The vulnerability allows a malicious FTP server to write files outside the intended directory on the client system, potentially overwriting critical system or application files. This can lead to unauthorized modification or deletion of files, causing data integrity loss and service disruption. In some scenarios, an attacker could place malicious executables or scripts, leading to further compromise such as remote code execution or privilege escalation. Since the vulnerability requires no authentication or user interaction, any client connecting to a malicious or compromised FTP server is at risk. Organizations using basic-ftp in automated workflows or in environments with untrusted FTP servers face significant risk of supply chain attacks or targeted sabotage.

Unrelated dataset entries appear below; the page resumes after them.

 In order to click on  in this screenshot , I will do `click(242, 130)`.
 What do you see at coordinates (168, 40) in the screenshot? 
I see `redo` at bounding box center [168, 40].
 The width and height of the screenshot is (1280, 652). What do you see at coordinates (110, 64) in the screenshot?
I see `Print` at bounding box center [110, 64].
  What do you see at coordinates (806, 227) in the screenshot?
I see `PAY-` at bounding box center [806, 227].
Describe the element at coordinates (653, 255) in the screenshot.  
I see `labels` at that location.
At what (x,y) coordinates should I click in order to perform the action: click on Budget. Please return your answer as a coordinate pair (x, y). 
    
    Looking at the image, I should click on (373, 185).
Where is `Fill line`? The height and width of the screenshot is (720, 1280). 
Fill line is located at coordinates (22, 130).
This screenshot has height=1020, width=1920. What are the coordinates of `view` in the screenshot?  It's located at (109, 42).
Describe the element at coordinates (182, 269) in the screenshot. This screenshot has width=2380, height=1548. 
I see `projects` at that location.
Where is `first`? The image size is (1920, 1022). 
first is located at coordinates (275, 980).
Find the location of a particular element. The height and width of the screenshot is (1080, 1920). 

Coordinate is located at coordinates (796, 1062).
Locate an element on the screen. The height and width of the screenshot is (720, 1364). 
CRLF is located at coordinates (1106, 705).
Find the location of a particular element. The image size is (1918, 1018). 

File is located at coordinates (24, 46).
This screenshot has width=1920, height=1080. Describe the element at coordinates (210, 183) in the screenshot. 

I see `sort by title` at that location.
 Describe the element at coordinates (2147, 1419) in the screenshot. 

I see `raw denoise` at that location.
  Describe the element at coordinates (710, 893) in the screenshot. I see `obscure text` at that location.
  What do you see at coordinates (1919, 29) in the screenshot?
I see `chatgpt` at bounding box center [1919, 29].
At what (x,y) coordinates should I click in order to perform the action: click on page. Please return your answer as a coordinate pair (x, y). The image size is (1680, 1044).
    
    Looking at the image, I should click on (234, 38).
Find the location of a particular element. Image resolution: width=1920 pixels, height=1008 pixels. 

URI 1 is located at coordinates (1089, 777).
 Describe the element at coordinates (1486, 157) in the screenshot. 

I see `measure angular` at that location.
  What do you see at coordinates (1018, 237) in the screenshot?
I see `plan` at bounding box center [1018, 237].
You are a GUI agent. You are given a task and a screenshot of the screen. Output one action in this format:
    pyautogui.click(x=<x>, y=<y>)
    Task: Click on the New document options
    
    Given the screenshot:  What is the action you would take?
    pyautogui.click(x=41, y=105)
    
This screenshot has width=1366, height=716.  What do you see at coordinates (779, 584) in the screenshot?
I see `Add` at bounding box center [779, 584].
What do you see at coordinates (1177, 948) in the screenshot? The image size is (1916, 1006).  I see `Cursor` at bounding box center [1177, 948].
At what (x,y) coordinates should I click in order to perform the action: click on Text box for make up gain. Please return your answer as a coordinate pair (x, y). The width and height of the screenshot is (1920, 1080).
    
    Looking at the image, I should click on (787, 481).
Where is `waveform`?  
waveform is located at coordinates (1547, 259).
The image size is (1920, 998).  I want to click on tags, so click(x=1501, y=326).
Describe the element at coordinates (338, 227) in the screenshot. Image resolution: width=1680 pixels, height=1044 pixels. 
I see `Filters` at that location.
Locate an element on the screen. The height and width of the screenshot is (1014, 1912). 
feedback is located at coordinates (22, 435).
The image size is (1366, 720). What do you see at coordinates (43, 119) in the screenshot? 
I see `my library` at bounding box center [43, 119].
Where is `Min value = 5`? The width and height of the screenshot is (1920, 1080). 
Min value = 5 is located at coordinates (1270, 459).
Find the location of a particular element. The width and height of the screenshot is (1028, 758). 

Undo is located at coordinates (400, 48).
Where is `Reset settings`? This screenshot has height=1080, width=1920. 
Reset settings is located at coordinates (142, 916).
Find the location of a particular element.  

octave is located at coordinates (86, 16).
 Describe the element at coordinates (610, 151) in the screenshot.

The impact spans confidentiality (due to potential data corruption), integrity, and availability, making it a critical threat to operational continuity and security.

1. Immediately upgrade all instances of the basic-ftp library to version 5.2.0 or later, where the vulnerability is patched. 2. Implement strict validation and sanitization of all filenames received from FTP servers, ensuring no path traversal sequences are allowed. 3. Run FTP client processes with the least privilege necessary, restricting filesystem write permissions to the intended download directories only. 4. Employ application-level sandboxing or containerization to limit the impact of any unauthorized file writes. 5. Monitor file system changes in directories used for FTP downloads to detect unexpected file creations or modifications. 6. Where possible, avoid connecting to untrusted FTP servers or use secure alternatives such as SFTP or FTPS with strict server validation. 7. Incorporate integrity checks on downloaded files to detect tampering. 8. Educate developers and DevOps teams about this vulnerability to ensure secure coding and deployment practices.